Porting guide from displacement_encoder to micromesh_displacement_compression

Previously, this library was available as a standalone displacement_encoder library. It's now part of the standard micromesh SDK, and has a number of nice improvements:

  • Faster: Mesh encoding is now parallelized -- this alone gave roughly a 2X speedup to the micromesh optimizer. Future optimization work will be done on micromesh_displacement_compression.
  • Lower memory usage: Internal structures now use 16-bit unsigned types in triangular arrays, while displacement_encoder used addr indexing with 32-bit types.
  • Simplified API: The API no longer has support for mixed subtriangle formats, which means apps no longer have to call MeshEncoder:getPrimitiveBlocksInfo() and MeshEncoder::fillPrimitiveBlocksData(). MeshTopology is now part of micromesh_core and shared with several other functions.
  • Improved error messages: Forgot to set a struct member? You'll quickly get a message callback with a detailed explanation, like using the Vulkan Validation Layers.

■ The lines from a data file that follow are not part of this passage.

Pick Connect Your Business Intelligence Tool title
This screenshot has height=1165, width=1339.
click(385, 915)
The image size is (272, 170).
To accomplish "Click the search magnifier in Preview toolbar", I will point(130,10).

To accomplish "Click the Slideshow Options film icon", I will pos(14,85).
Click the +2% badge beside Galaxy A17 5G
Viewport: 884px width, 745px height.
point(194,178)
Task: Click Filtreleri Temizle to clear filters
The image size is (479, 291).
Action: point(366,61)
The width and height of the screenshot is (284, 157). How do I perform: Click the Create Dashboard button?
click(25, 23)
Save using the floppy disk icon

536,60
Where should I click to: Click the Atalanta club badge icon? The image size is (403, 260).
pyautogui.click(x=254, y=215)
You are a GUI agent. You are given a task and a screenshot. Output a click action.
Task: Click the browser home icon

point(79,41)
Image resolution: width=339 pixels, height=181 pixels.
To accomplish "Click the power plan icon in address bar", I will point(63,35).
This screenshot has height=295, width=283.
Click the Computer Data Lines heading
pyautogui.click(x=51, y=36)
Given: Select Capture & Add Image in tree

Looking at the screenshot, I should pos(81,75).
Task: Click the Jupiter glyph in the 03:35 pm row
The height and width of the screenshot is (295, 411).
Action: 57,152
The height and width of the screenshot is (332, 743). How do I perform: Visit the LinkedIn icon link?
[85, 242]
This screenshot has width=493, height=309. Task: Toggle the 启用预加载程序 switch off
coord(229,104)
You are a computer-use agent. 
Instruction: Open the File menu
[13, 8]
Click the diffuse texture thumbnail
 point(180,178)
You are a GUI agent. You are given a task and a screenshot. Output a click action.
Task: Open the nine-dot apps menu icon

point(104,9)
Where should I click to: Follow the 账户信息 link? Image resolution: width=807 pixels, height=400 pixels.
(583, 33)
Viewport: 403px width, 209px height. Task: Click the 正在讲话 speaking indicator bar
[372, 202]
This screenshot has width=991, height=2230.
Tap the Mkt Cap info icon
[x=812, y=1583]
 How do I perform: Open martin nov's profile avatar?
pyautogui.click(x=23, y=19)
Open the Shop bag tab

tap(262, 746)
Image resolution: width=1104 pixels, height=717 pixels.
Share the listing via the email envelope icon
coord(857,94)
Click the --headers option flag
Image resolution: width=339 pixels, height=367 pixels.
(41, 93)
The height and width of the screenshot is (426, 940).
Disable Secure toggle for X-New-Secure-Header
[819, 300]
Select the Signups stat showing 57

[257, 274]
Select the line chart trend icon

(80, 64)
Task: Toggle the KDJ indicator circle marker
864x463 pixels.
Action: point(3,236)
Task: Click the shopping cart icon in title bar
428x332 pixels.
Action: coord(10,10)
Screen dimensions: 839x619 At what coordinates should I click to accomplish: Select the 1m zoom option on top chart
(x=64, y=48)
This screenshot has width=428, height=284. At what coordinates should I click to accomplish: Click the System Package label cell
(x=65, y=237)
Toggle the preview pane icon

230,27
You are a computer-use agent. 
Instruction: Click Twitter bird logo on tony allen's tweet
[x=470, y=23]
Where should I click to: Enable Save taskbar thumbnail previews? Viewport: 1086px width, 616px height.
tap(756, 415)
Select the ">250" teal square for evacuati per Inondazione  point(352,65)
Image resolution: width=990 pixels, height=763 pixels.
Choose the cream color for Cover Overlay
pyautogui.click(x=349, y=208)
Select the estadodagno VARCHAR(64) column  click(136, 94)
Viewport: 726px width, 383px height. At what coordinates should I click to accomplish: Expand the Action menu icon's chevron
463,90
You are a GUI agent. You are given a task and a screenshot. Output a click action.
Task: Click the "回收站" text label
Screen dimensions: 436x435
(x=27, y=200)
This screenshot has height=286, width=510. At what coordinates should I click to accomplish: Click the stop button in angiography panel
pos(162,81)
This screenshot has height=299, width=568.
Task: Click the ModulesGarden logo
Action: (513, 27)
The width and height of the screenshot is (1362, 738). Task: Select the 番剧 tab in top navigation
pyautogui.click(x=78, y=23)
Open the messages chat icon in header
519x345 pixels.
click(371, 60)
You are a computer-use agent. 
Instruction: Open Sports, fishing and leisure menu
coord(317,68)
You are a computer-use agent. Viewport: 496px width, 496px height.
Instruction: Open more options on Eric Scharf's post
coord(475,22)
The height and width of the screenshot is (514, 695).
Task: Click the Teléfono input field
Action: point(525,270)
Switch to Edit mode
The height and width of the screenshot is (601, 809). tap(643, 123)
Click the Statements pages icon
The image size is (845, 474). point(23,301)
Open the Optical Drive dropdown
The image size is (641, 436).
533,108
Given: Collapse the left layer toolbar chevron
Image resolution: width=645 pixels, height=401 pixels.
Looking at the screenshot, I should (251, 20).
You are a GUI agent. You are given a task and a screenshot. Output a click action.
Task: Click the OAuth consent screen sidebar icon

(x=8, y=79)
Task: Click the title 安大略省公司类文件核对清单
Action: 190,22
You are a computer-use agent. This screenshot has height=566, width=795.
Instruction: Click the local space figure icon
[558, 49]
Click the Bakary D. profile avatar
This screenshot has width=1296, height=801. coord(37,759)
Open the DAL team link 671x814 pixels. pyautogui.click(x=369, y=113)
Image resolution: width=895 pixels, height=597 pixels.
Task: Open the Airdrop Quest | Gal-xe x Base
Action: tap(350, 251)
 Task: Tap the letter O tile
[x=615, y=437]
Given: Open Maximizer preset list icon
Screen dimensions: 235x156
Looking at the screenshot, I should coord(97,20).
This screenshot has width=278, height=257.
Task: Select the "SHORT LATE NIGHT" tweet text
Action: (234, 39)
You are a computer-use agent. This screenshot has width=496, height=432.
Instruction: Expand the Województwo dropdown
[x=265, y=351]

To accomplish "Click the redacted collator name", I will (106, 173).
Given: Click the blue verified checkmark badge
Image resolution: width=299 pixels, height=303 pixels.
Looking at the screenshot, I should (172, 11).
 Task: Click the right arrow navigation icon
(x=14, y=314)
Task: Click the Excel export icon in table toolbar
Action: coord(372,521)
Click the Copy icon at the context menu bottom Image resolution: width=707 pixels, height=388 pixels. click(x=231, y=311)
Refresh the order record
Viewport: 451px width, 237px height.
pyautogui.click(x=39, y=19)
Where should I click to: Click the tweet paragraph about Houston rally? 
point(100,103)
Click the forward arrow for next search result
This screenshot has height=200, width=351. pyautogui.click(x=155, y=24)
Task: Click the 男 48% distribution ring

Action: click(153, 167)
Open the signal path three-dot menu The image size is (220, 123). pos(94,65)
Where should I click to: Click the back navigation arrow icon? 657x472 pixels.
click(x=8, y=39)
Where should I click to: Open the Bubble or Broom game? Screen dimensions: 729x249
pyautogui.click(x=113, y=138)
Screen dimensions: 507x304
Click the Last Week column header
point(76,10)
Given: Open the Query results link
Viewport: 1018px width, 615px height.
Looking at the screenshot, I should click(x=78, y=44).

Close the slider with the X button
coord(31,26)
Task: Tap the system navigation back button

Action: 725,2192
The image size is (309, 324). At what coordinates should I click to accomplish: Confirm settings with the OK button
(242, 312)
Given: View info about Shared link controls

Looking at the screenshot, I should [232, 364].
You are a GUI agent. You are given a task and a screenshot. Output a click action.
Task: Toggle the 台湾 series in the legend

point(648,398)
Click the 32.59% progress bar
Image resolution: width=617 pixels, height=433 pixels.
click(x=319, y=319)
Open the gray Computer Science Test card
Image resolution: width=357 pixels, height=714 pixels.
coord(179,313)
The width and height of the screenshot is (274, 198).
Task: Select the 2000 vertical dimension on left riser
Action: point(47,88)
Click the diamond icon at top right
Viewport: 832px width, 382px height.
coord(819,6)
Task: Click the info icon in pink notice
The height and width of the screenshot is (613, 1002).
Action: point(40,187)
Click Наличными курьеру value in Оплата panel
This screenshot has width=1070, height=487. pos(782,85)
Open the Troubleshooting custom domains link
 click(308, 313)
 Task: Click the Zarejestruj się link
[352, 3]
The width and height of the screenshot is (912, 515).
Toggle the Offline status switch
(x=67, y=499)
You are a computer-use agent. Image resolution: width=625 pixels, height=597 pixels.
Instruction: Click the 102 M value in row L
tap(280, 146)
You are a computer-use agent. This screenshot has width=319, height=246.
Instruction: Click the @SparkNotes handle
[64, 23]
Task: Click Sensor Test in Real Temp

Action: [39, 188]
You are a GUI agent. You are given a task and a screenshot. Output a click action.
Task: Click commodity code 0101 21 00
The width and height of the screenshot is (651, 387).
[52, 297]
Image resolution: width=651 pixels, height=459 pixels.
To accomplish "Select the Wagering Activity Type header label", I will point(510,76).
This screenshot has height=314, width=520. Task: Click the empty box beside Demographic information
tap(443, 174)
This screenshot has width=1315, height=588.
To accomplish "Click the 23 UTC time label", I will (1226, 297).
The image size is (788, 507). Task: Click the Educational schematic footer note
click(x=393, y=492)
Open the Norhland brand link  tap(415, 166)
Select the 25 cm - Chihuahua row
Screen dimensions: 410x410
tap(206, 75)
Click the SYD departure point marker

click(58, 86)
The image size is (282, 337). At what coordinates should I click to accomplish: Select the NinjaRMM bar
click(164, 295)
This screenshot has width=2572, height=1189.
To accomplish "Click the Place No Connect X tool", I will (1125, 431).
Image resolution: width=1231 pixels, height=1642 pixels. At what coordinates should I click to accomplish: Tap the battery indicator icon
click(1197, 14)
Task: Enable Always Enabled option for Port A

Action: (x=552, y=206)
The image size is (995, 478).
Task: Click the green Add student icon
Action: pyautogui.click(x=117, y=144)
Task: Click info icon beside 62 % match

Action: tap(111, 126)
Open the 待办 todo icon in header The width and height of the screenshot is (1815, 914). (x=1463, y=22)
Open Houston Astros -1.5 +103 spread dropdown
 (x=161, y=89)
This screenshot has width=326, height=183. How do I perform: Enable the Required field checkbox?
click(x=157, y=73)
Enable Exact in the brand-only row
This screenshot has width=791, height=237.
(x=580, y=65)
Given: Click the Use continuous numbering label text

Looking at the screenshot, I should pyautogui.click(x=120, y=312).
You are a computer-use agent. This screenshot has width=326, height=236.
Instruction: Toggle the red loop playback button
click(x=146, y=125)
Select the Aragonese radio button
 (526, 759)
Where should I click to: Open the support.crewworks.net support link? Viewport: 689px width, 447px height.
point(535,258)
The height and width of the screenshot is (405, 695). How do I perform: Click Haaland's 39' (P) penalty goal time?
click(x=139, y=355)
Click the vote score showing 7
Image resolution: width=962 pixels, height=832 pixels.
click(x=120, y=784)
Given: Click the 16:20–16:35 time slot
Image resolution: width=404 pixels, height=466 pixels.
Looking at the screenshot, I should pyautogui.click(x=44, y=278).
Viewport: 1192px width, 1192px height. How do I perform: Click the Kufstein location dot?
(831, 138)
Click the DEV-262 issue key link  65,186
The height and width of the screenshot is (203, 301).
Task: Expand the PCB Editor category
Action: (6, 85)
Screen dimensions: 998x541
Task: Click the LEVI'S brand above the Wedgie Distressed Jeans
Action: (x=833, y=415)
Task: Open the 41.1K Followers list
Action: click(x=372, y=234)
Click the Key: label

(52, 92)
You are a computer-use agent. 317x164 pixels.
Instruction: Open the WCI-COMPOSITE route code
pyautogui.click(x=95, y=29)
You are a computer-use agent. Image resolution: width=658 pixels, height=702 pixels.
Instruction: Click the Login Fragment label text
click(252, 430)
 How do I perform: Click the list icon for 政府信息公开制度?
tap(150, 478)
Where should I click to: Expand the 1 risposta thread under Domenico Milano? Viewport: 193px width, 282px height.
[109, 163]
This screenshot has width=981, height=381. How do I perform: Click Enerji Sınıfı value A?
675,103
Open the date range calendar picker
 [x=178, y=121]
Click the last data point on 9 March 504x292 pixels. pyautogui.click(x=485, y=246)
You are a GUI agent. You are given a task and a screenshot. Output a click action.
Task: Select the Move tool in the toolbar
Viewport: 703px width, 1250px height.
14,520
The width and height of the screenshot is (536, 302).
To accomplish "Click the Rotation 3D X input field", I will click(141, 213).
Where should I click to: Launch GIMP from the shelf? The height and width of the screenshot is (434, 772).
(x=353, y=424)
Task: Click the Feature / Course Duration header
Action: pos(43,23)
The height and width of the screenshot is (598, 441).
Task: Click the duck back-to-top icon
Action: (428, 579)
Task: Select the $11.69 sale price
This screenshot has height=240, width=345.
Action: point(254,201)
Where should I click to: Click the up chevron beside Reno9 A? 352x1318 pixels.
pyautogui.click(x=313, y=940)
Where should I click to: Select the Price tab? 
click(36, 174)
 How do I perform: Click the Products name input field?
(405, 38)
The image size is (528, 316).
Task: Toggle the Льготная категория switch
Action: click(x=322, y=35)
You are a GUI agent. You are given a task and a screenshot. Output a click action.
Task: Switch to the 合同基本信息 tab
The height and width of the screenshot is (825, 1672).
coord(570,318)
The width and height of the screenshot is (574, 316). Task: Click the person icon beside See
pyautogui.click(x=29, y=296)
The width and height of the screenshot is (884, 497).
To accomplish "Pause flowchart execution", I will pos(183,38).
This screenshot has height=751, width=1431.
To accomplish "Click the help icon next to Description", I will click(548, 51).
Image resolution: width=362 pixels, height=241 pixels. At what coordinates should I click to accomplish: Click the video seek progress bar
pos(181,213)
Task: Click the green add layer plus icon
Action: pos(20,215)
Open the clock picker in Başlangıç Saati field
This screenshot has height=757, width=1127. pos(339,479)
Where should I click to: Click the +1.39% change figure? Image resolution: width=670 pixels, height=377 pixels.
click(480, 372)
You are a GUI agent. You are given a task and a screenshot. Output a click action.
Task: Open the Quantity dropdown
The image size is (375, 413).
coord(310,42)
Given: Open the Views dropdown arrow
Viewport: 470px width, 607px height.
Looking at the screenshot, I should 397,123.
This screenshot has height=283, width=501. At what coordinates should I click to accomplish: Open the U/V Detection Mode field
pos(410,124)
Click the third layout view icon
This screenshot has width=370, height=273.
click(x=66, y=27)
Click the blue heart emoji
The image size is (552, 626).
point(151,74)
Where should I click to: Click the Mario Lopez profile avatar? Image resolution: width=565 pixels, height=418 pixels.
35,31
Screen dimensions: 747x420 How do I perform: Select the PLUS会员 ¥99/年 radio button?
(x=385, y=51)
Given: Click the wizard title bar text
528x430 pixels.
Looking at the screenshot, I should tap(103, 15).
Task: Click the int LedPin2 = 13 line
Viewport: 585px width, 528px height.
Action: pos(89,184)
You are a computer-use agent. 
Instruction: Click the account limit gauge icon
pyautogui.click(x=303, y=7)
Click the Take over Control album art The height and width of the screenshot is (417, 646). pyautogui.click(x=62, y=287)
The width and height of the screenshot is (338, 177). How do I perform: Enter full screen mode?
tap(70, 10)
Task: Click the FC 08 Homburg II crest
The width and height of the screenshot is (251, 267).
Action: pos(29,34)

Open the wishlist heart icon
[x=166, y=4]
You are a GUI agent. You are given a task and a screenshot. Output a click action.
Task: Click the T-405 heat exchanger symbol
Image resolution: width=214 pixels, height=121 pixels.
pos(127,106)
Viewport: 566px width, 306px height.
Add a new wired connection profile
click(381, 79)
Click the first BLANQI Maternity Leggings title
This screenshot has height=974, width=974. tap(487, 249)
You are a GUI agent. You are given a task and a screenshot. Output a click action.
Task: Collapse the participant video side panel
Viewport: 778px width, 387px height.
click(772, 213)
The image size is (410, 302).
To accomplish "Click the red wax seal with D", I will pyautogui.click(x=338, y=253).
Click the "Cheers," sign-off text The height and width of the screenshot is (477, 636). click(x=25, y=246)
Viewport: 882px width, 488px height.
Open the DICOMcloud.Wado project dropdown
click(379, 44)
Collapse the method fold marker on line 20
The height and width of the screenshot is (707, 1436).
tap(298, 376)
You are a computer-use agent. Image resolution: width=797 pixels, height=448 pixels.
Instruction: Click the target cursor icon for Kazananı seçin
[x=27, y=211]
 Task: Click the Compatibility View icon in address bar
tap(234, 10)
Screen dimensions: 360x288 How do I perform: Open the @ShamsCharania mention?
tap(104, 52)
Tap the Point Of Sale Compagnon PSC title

However, there are a number of breaking changes — for instance:

  • Encoding and packing are combined in the public API: micromeshCompressDisplacementBlock() is roughly equivalent to BlockEncoder::encodeValues(), followed by BlockEncoder::packMicroMeshData(). micromeshDecompressDisplacementBlock() is roughly equivalent to BlockEncoder::decodeValues().
  • Previously, each micromap triangle would have a BasePrimitive struct specifying the value offset, mesh triangle, and subdivision level. Now, value offsets and subdivision levels are contained within Micromap, while the micromap-to-mesh-triangle mapping is now a mesh-to-micromap-triangle mapping, given by OpCompressDisplacement_input::meshTriangleMappings.
  • Compression control modes other than PSNR have been removed, since they weren't used very often. I typically use a PSNR of 35 dB on fitted data and 50 dB on unfitted data.
  • Micromap and MicromapCompressed are not generally compatible with helper classes such as DisplacementBaryFromEncoder.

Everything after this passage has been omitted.